======== EXTRACT TO READ

Question 3

Results
| Choice | Votes | % |
| Yes | 1,059,696 | 51.15% |
| No | 1,011,963 | 48.85% |
| Total votes | 2,071,659 | 100.00% |
- County and independent city results No—60-70% No—50–60% Yes—50–60% Yes—60–70% Yes—70–80%

= 2010 Virginia ballot measures =

The 2010 Virginia State Elections took place on Election Day, November 2, 2010, the same day as the U.S. House elections in the state. The only statewide elections on the ballot were three constitutional referendums to amend the Virginia State Constitution. Because Virginia state elections are held on off-years, no statewide officers or state legislative elections were held. All referendums were referred to the voters by the Virginia General Assembly.

==Question 1==
The amendment asked voters if they would approve or reject a property tax exemption for residents 65 or older or with disabilities that are permanent. It also mandated that homeowners show that they had a tax burden on their property in relation to their income in order to receive such exemptions.

================
======== DATA ENTRIES

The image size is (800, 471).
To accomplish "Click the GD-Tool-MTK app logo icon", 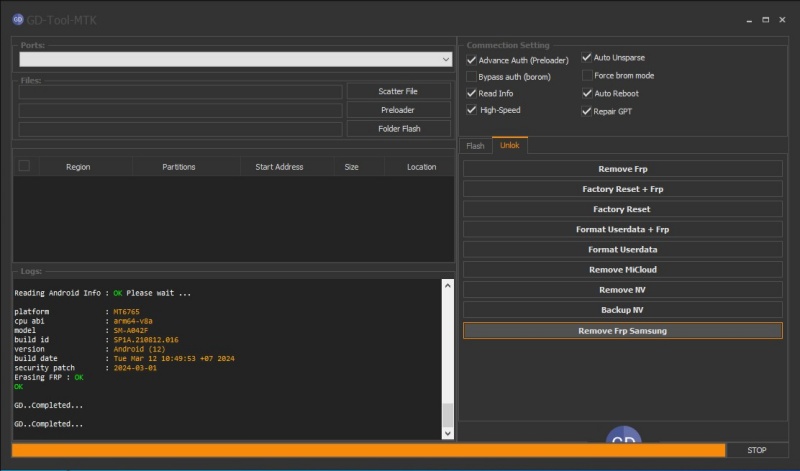I will pos(18,19).

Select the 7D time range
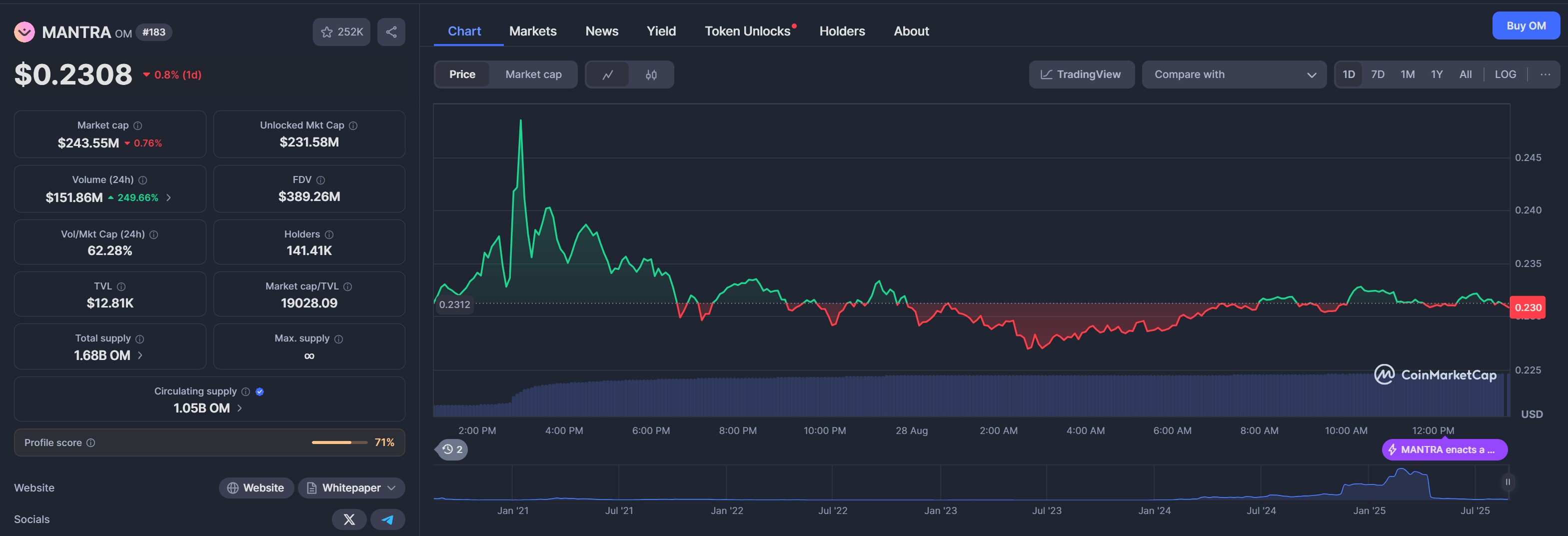[x=1378, y=74]
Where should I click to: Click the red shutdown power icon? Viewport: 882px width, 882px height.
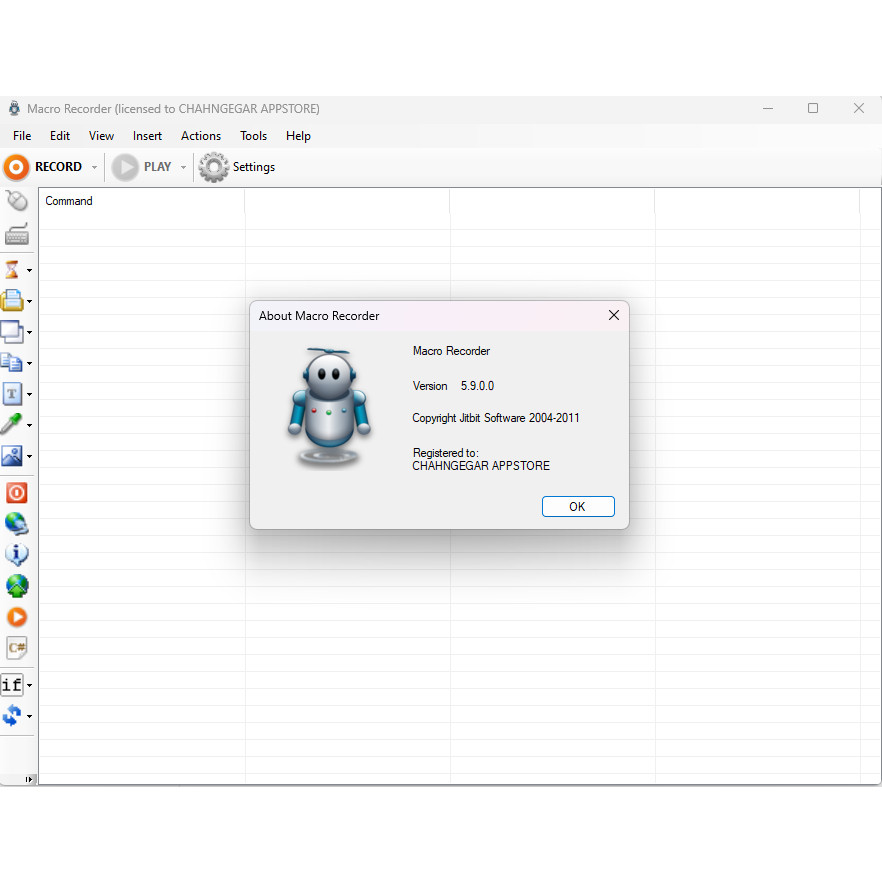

================

LIST OF TASKS –
A - Answer these questions using the text on the 2010 Virginia ballot measures.
(i) How many votes did "Yes" receive on Question 3?
(ii) On what date were the 2010 Virginia State Elections held?
(iii) Which body referred all the referendums to the voters?
B - Go on with the text about the 2010 Virginia ballot measures, beginning right after its final sentence.
The entries are not needed for this work.

OUTPUTS BY TASK –
A -
(i) 1,059,696
(ii) November 2, 2010
(iii) The Virginia General Assembly

B -
Question 1
| Choice |  | Votes | % |
| For |  | 1,585,492 | 75.92 |
| Against |  | 502,828 | 24.08 |
| Total |  | 2,088,320 | 100.00 |
Source: - Official Results

==Question 2==
The amendment asked voters of Virginia if they would approve or reject a property tax exemption for an armed forces veteran or their surviving spouse if the veteran had a 100% permanent and total disability related to military service.

Question 2
| Choice |  | Votes | % |
| For |  | 1,734,109 | 82.41 |
| Against |  | 370,244 | 17.59 |
| Total |  | 2,104,353 | 100.00 |
Source: - Official Results

==Question 3==

The Virginia Revenue Stabilization Fund was first established in 1992 after voters approved a constitutional amendment that mandated its creation. This year's amendment asked voters to further expand the fund. Virginia was one of five states that put a ballot question involving revenue stabilization or rainy day funds on the November 2010 ballot, largely in response to the Great Recession in the United States. Voters were asked the following question:

"Shall Section 8 of Article X of the Constitution of Virginia be amended to increase the permissible size of the Revenue Stabilization Fund (also known as the "rainy day fund") from 10 percent to 15 percent of the Commonwealth's average annual tax revenues derived from income and retail sales taxes for the preceding three fiscal years?"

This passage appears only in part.